Herbert Johnson had a version of the effect in which the deck is fanned to show the cards in normal orientation; then the fan is closed and the cards dealt to show them alternating face up and face down. White-bordered cards and a narrow face-up fan were the method. This appeared as “The Instantaneous Reversing Pack” in Walter B. Gibson'sTwenty New Practical Card Tricks, 1925, p. 16.

The same basic method, but with an open and wide fan was used by Judson Brown, who employed a Reverse Fan for the display. See the final notes in the “Pressure Fan” description in the posthumously published Page Wright's Notebook, 1991 (written ca. 1929), p. 147.

In response to Al Baker's “Pack That Cuts Itself,” Leslie Guest posed a challenge to create a “Pack That Shuffles Itself” in Linking Ring, Vol. 8 No. 7, Sep. 1928, p. 562. The following month (Vol. 8 No. 8, Oct. 1928, p. 639), Guest proposed a method to accomplish the effect using waxed pairs of cards.

One of the better-known versions of the plot is Ed Marlo's “Cased-in Shuffle” from Ibidem, No. 8, Dec. 1956, p. 154 (book edition). Red cards are separated from blacks and deck is put into card case and shaken, which causes reds and blacks to alternate. His method was almost identical to Guest's; a roughed deck.

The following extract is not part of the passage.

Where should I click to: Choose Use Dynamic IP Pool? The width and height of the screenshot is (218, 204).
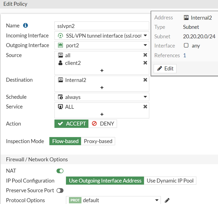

Another method is posed by J. K. Hartman in Mr. Gadfly, No. 3, Sep./Oct. 2001, p. 34. Hartman's “Faromatic” uses a straight deck, with the reds and blacks alternated but angle-jogged, so that the halves of the deck can be riffled to show all red and all black. Deck put into case and shaken. Hartman credits the underlying jog principle to Jerry Andrus's Andrus Deals You In, 1956, p. 170. However, the principle, using straight jogs, goes back to Friedrich Conradi's “Rouge et Noir” from Der moderne Kartenkünstler, 1896, p. 69; and later in English by Chung Ling Soo in Goldston's Magazine of Magic, Vol. 2 No. 4, July 1915, p. 111; the description was uncredited and without a byline, but a credit note was included by Will Goldston a month later, August 1915, p. 133. Robinson and Andrus both used the principle to display the deck as all red cards, then all black, etc. Conradi also published the variant of using end-strippers, replacing jogs, for the purpose, in his “Das Rendez-vous der Farben” from Der Kartenkünstler im XX.Jahrhundert, 1898, p. 204. It apparently took 105 years for someone to see the application to the magical shuffle plot.

Another method for the Automatic Shuffler, using a deck of double-faced cards, was created by Tony Chaudhuri and published in his Bedazzled!, 1977, p. 42.